The World Socialist Web Site noted last week that the name of Assange was never mentioned in the first debate in parliament on the EAW, or by Shami Charkrabarti of Liberty in a critique of the measure. Despite this conspiracy of silence, we explained, the EAW was readopted primarily because the British, Swedish and US authorities were concerned that leaving the EAW off the statute books in the UK might enable Assange to insist his arrest warrant was no longer valid. The decision of the Swedish appeals court has confirmed this assessment.

What has happened to Assange could happen to anybody the ruling class wishes to target and silence. Under the EAW, the requirement that the petitioning state provide prima facie evidence of a crime is abolished. When issued with an EAW, there is no basis for an appeal against the measure.

The extremely arbitrary nature of the EAW system was revealed by the words of Clare Montgomery, who represented the Swedish authorities and the UK Crown Prosecution Service in 2011 against Assange. She said before the High Court in London, “Extradition offence means the conduct complained of. It has nothing to do with the evidence.”

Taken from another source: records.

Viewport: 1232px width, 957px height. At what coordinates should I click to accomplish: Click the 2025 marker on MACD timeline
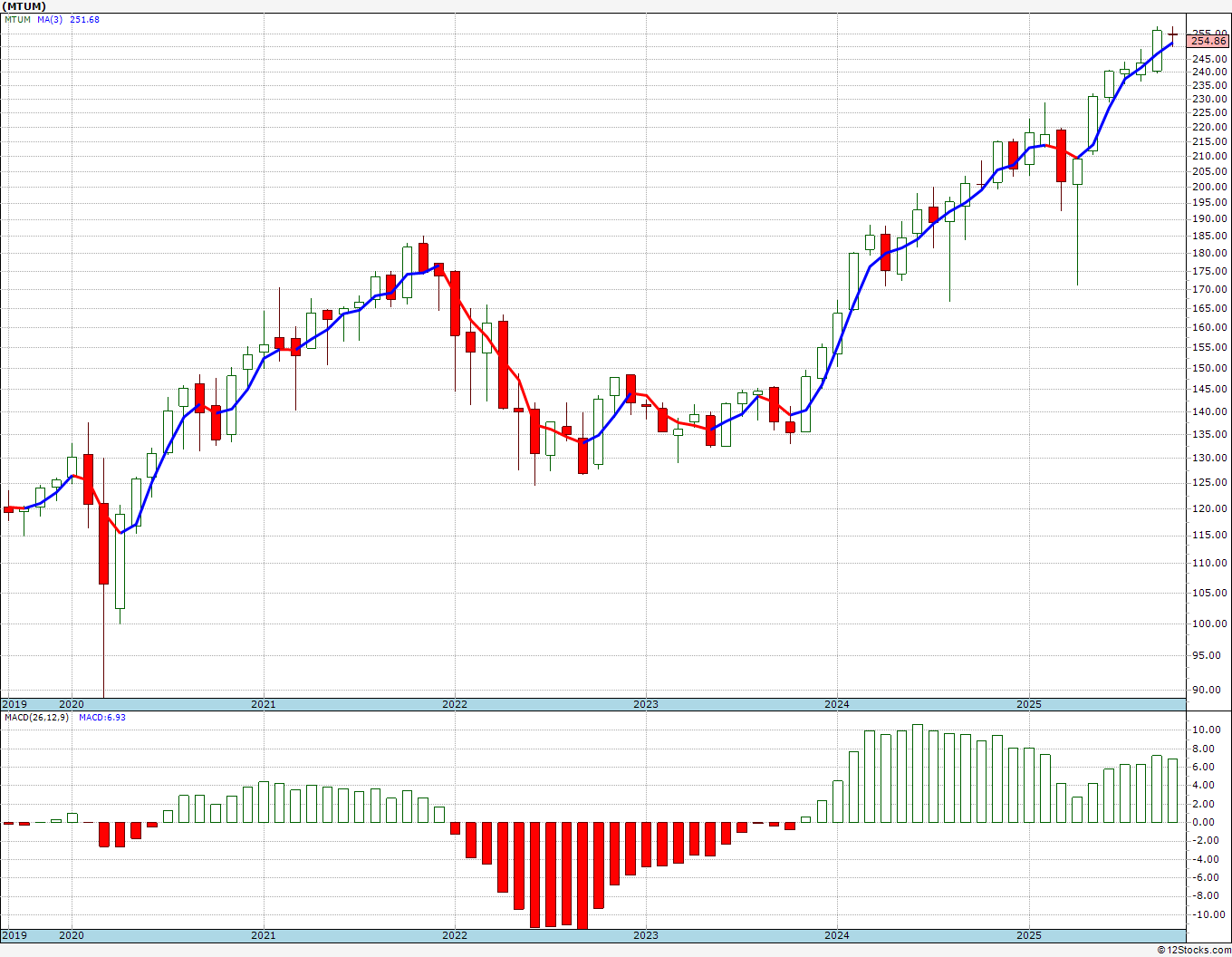[1028, 935]
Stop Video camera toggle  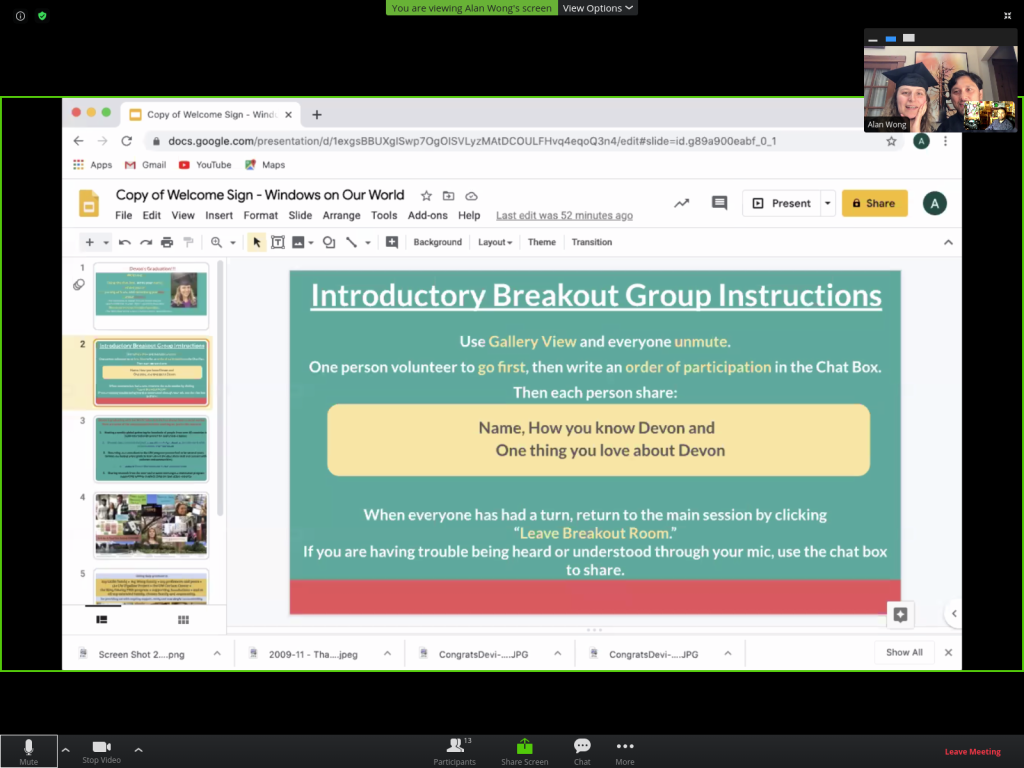[x=101, y=750]
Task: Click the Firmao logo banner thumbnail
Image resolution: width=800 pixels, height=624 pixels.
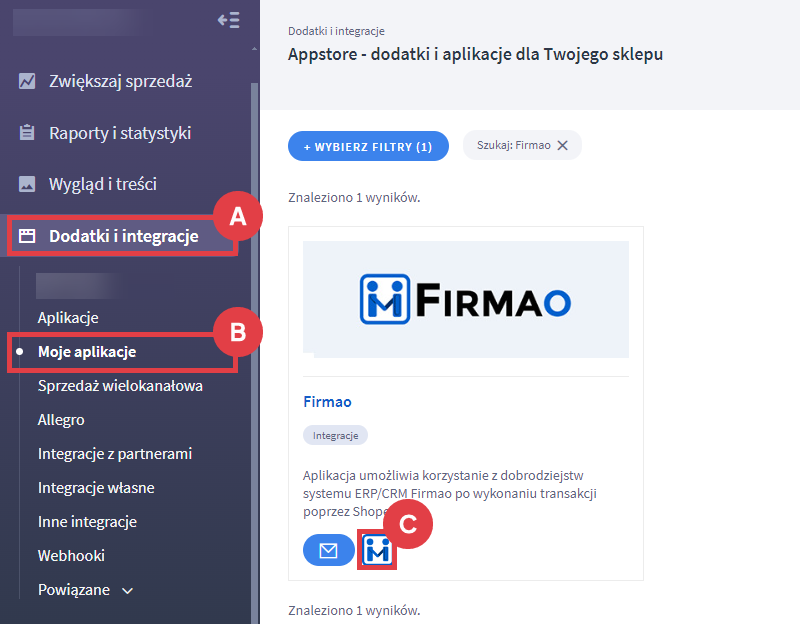Action: (x=466, y=299)
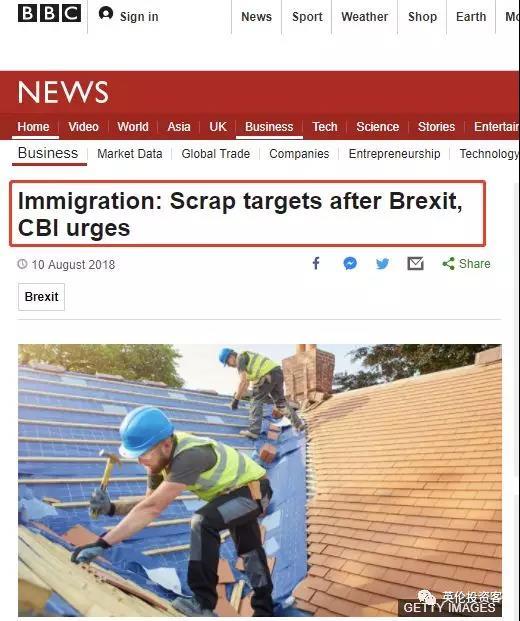Share article on Facebook icon

(x=316, y=263)
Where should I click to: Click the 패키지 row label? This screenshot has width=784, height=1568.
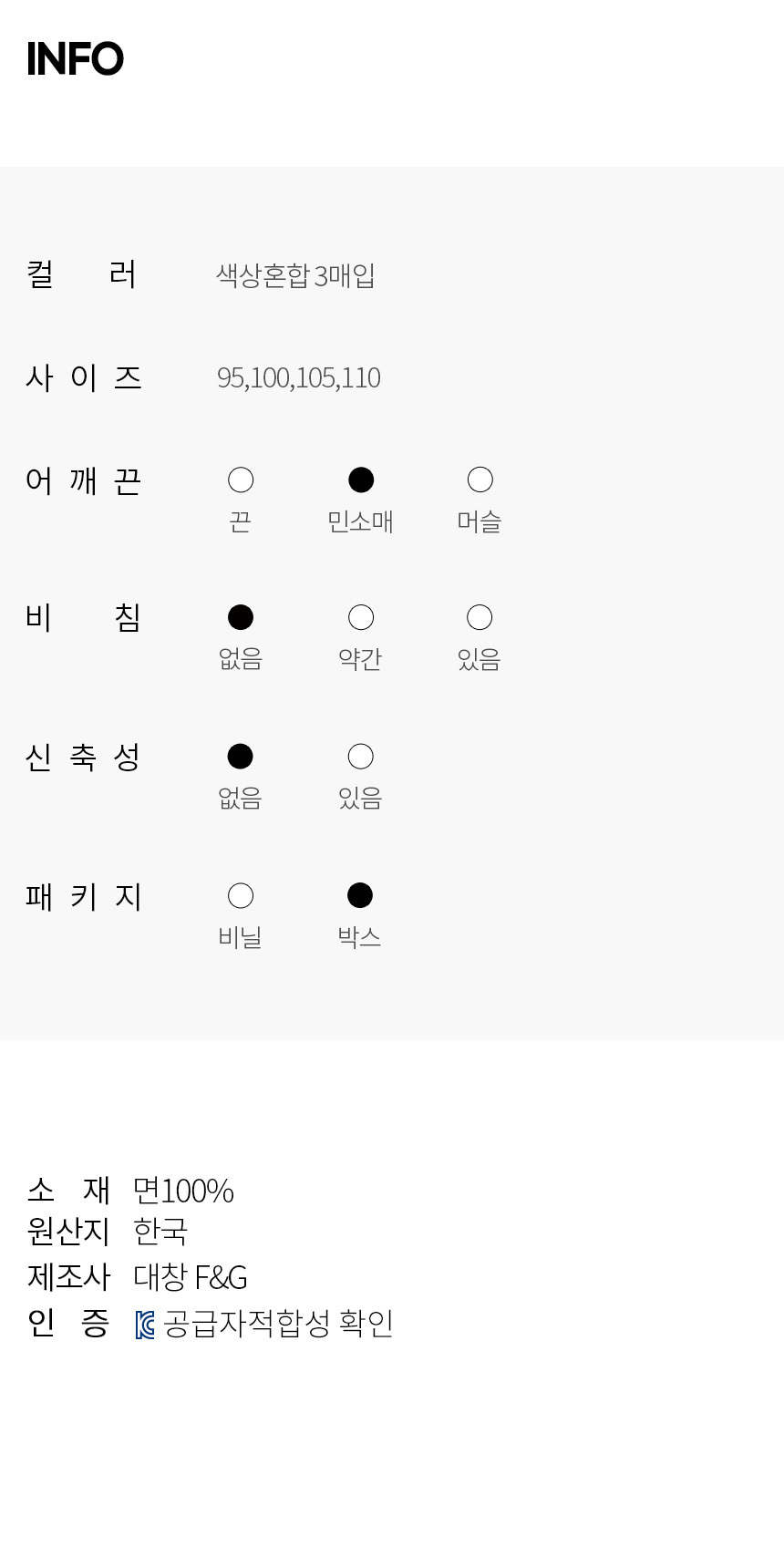pyautogui.click(x=83, y=897)
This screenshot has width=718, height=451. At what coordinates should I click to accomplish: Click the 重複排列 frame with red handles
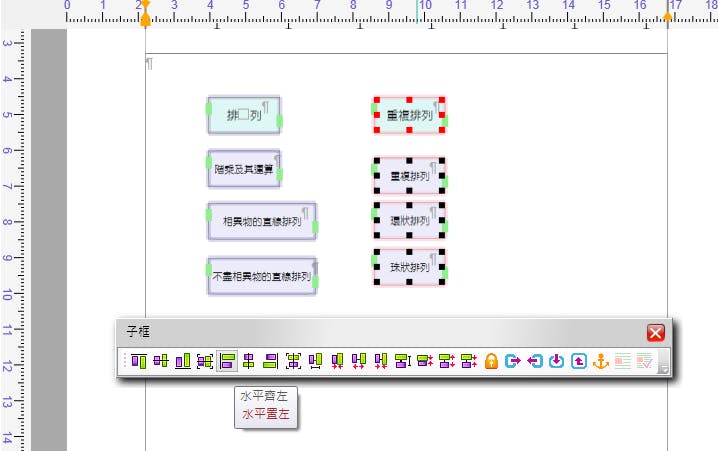coord(409,115)
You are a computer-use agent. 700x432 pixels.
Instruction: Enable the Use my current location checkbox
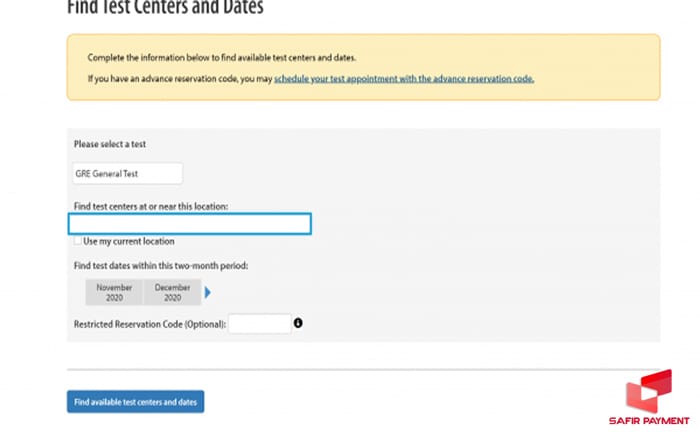(77, 241)
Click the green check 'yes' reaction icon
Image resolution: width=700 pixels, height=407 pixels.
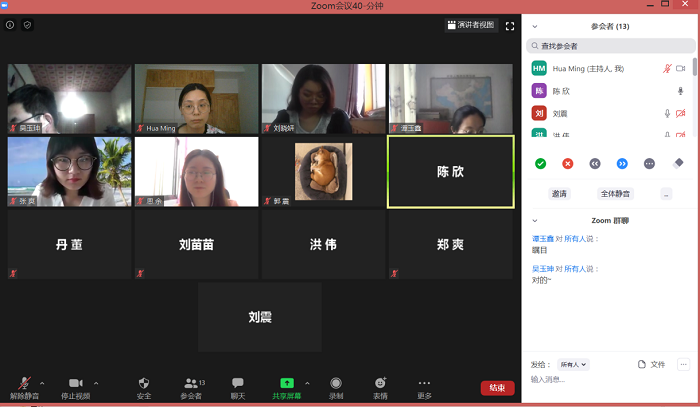click(540, 163)
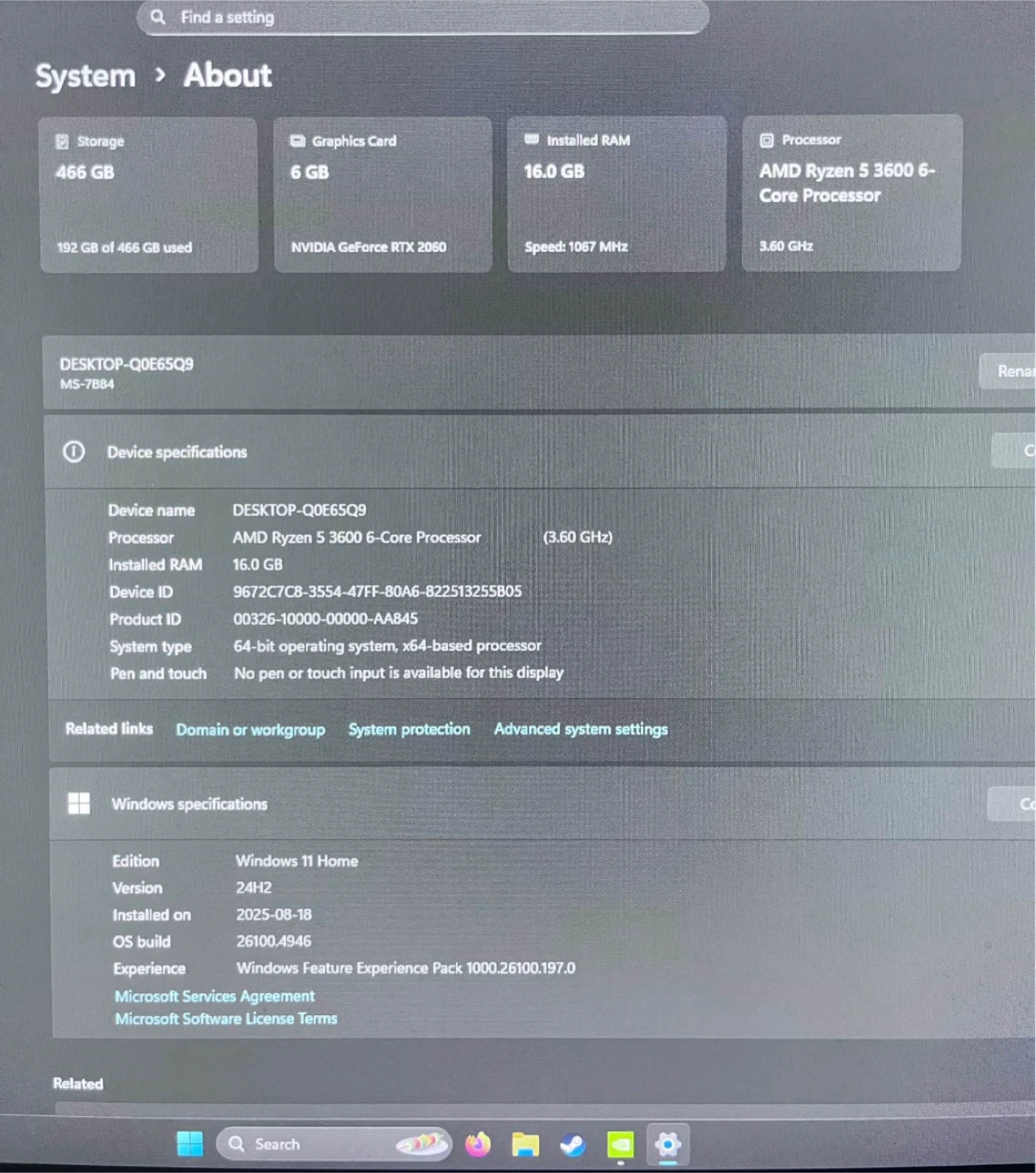This screenshot has width=1036, height=1173.
Task: Open Microsoft Software License Terms link
Action: pyautogui.click(x=226, y=1019)
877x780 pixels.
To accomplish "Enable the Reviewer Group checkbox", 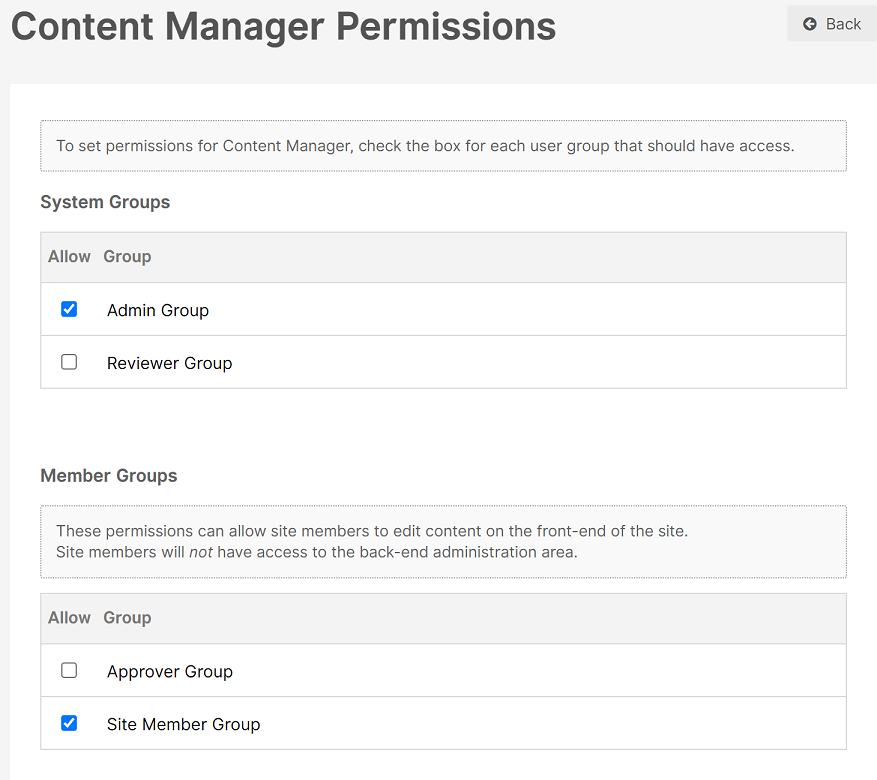I will [x=69, y=362].
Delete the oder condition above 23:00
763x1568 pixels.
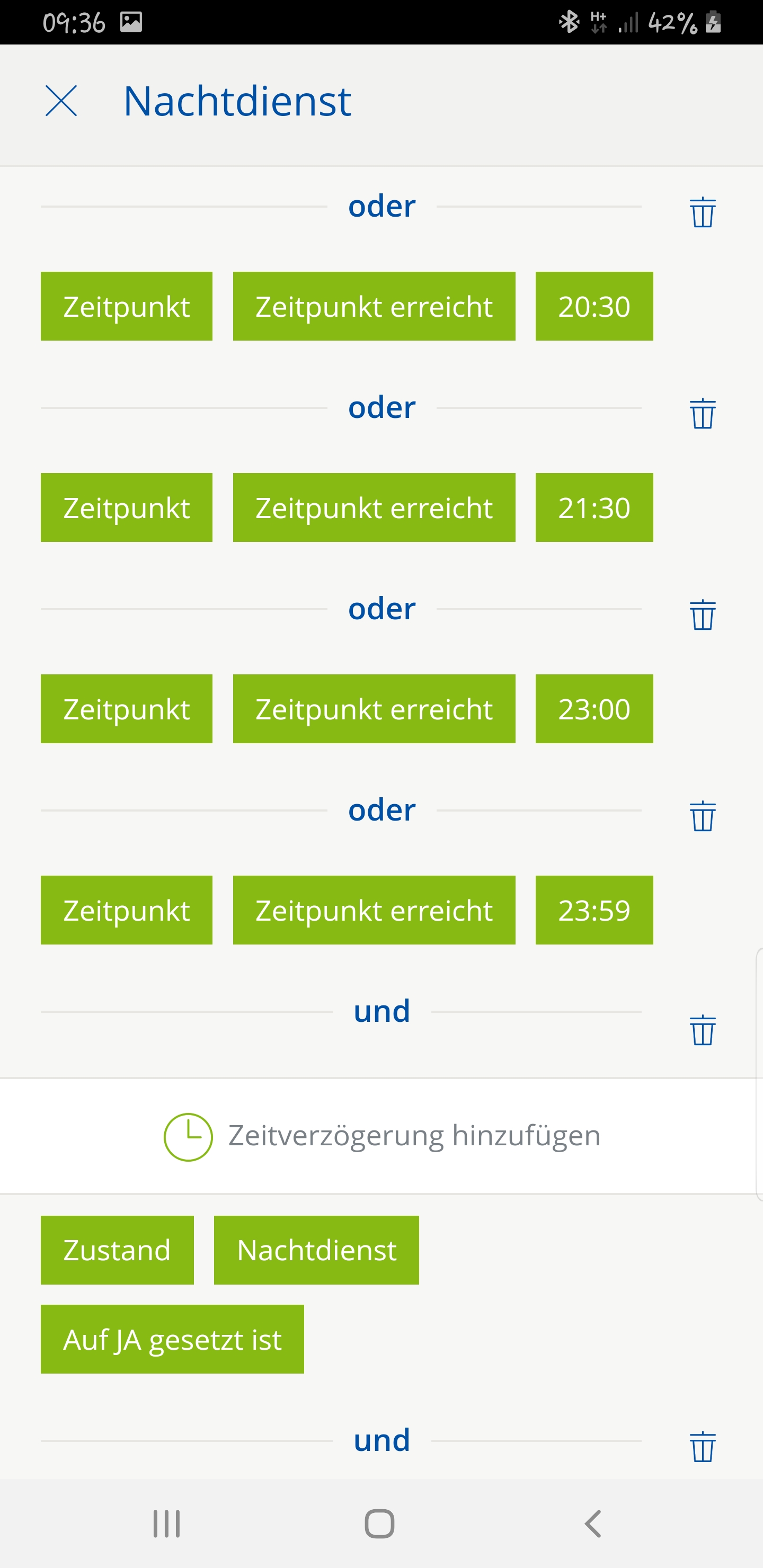coord(702,615)
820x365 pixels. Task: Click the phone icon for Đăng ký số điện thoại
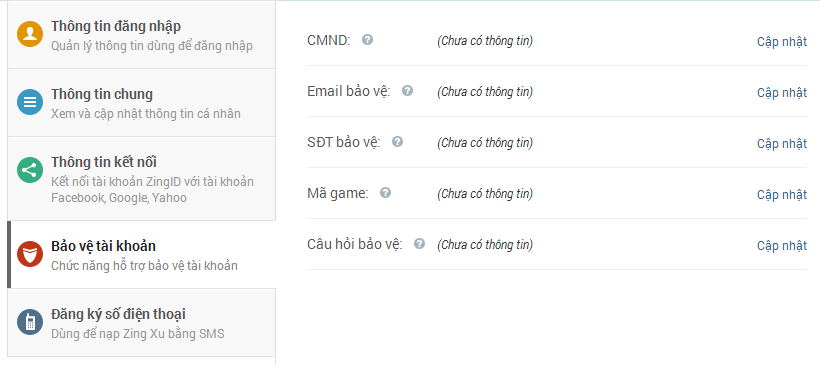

It was in large part due to public concerns over the undemocratic provisions of the EAW system that legislation was passed in July by the UK Parliament specifying that a formal charge must be made against a person before his or her liberty is deprived. However, the Home Office stated that the new legislation will not apply to Assange or anyone else deprived of his or her rights under the previous system.